Consignes:
- 1) D'après le texte sur le monument du Familistère de Guise, quelles sont les dimensions du dessin à l'aquarelle de 1922 ?
- 2) Relevez toutes les personnes nommées dans le texte sur le monument du Familistère de Guise, en laissant de côté les noms de rues.
- 3) Poursuivez le texte sur le monument du Familistère de Guise à partir de sa dernière phrase.

Texte à lire:
§

Le monument du Familistère de Guise

Le projet du monument signé des deux frères Martel

Ce dessin à l'aquarelle sur carton, de 52 cm sur 67 cm, qui date de 1922, représente le projet du monument aux morts du Familistère de Guise, il est signé des deux frères sculpteurs Jan et Joël Martel.
          
Pour honorer la mémoire des quelque 150 travailleurs et habitants du Familistère morts pendant la Grande Guerre, la Société du Familistère avait souhaité ériger son propre monument, distinct de celui de la municipalité. L’emplacement choisi se trouvait en face du pavillon Cambrai, entre la rue André-Godin et le canal des usines, sur des parcelles autrefois cultivées en jardins potagers.

En 1921, Louis-Victor Colin, administrateur-gérant de la Société du Familistère, consulte à ce propos Louis Lhote, architecte-expert à Guise. Lhote communique à Colin un numéro récent de la revue L’Architecture usuelle (n° 147), reproduit ci-dessous, dans lequel est publié le monument aux morts réalisé en novembre 1920 par Jan et Joël Martel à Villemeux (Eure-et-Loir). 



La page de L’Architecture usuelle n° 147 communiquée par Louis Lhote à Louis-Victor Colin en 1921. Archives Familistère de Guise (fonds Nicolas, dossier n° 16)

§

Entrées fournies:
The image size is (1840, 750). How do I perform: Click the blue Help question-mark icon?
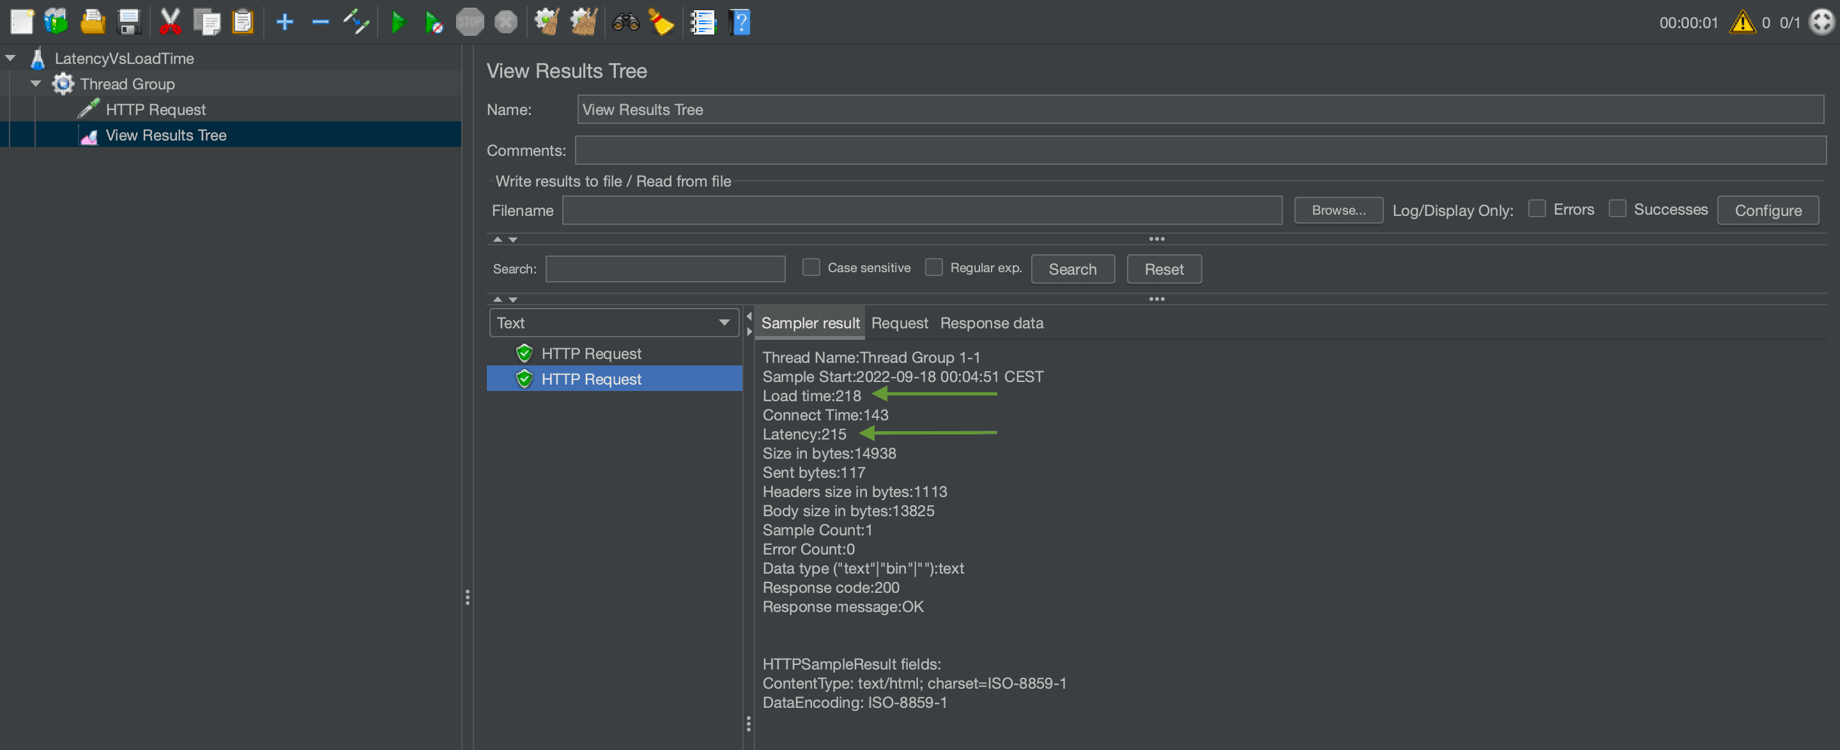point(741,22)
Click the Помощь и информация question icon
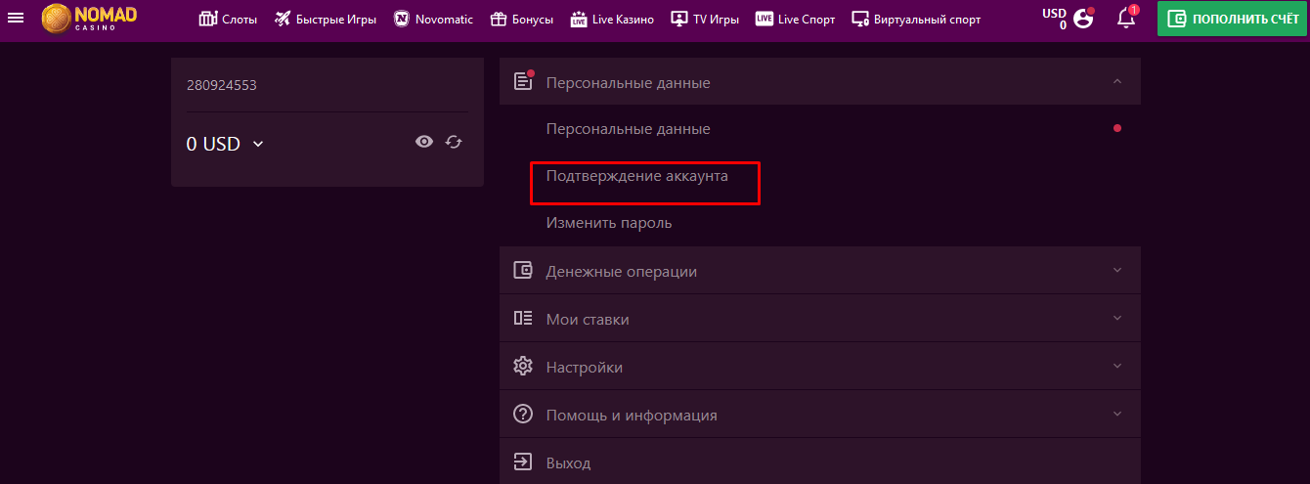 pyautogui.click(x=523, y=414)
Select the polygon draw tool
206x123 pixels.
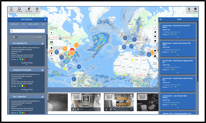click(x=155, y=32)

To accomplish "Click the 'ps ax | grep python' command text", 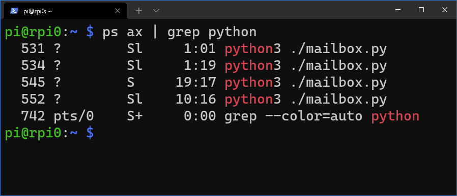I will [179, 32].
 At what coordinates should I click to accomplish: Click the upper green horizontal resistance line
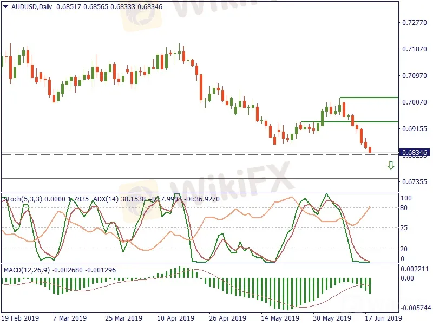[x=368, y=98]
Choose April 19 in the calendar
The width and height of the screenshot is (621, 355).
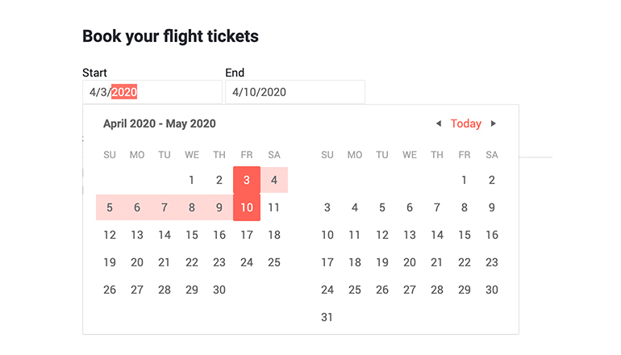[110, 262]
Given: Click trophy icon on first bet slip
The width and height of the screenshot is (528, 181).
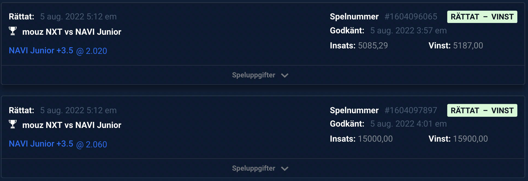Looking at the screenshot, I should 13,31.
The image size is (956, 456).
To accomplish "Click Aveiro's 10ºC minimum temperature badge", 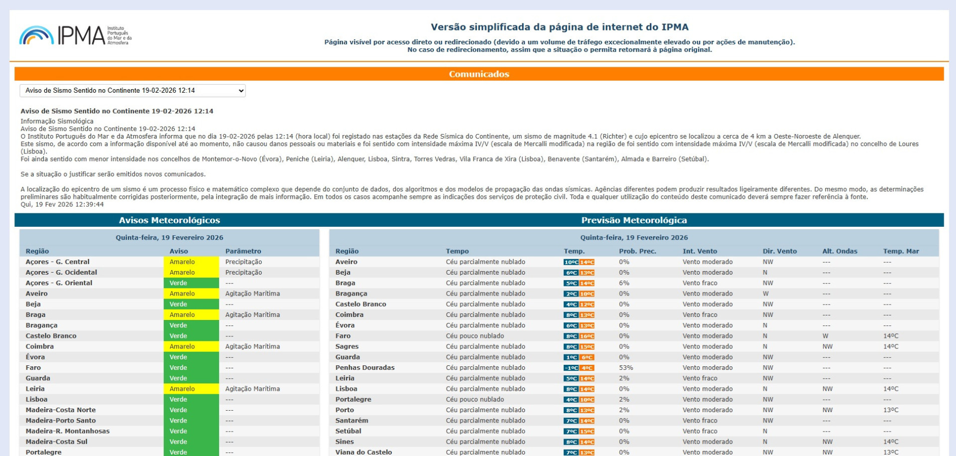I will pyautogui.click(x=571, y=262).

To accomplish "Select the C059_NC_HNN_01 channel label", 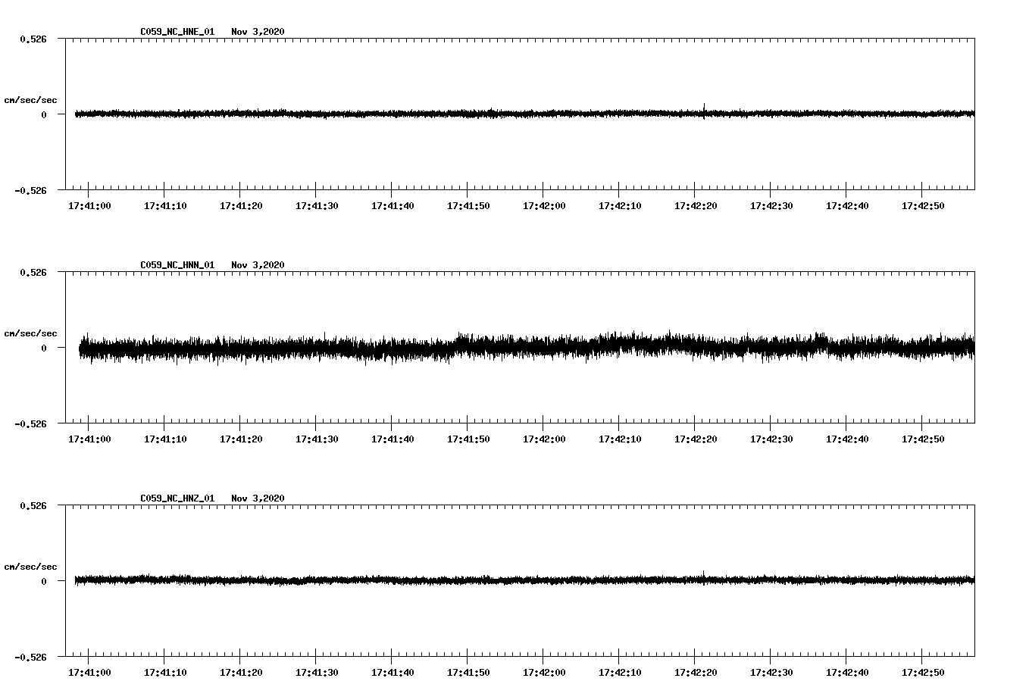I will [x=176, y=264].

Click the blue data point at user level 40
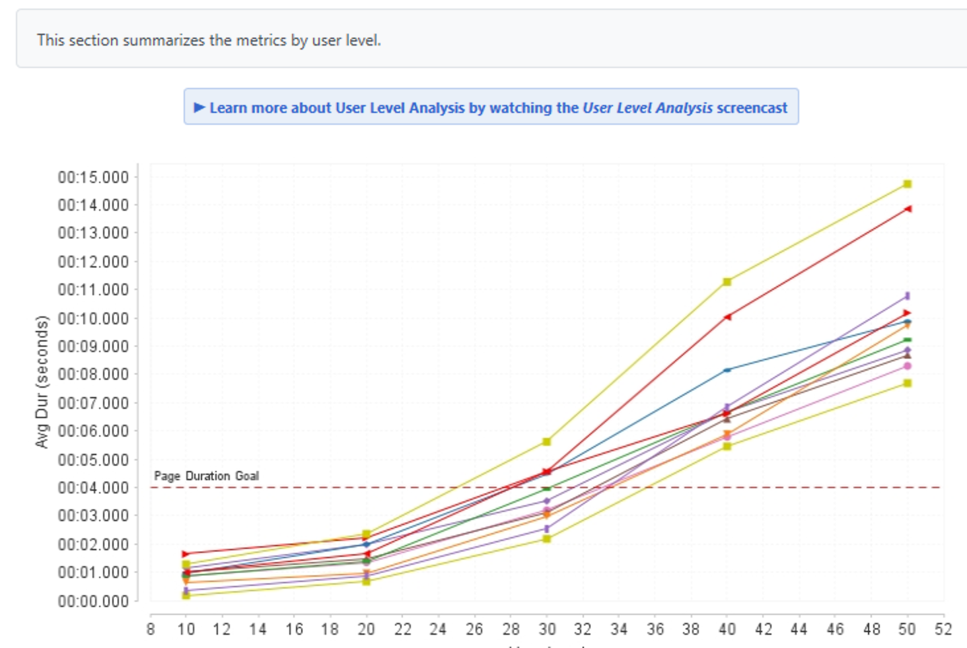727,370
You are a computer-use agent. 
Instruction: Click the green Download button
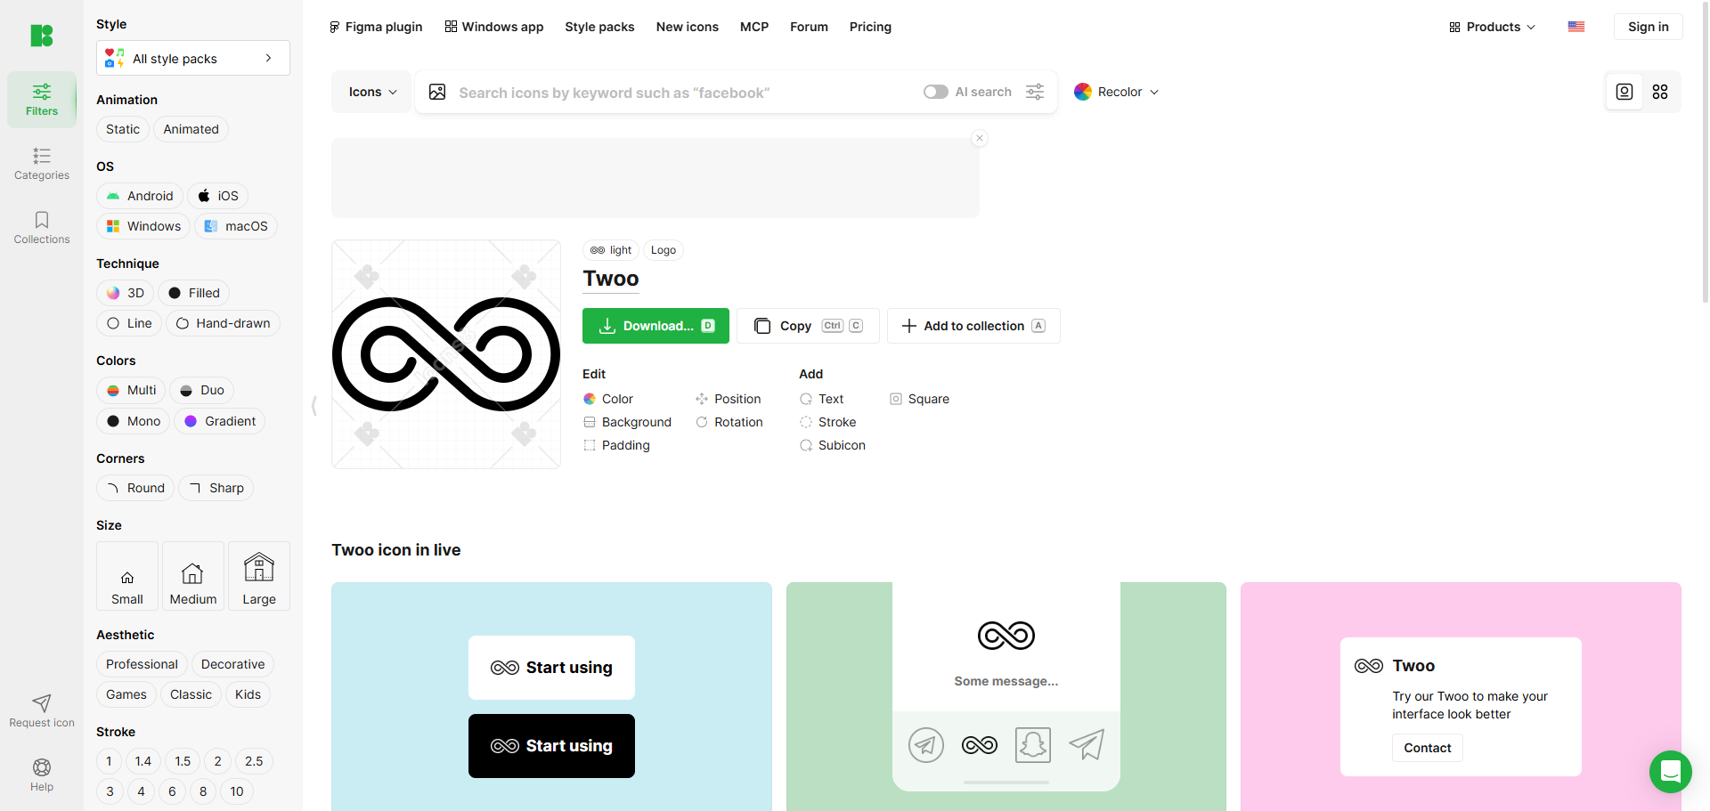(x=656, y=326)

§

Réponses:
- 1) 52 cm sur 67 cm.

- 2) Jan Martel, Joël Martel, Louis-Victor Colin, Louis Lhote

- 3)
Le monument est sobre : une stèle monumentale, sur laquelle sont gravés les noms des victimes, sert de piédestal à la statue massive d’un fier « poilu » grandeur nature. 
« La municipalité, écrit la revue, a désiré que son monument ne soit pas un travail d’un de ces entrepreneurs de marbrerie, qui répandent des catalogues d’ouvrages faits en série dans toutes les municipalités de France ».

A cette époque, les frères jumeaux Jan et Joël Martel, jeunes sculpteurs ont déjà réalisés plusieurs commandes municipales de monuments aux morts de la Grande Guerre. Après le monument de Villemeux, ils ont réalisé ceux de La Loupe et de Néron, de La Roche-sur-Yon, de Saint-Gilles-de-Vie et d’Olonne-sur-Mer. Leurs compositions sont dépouillées et mettent en valeur la géométrie des volumes.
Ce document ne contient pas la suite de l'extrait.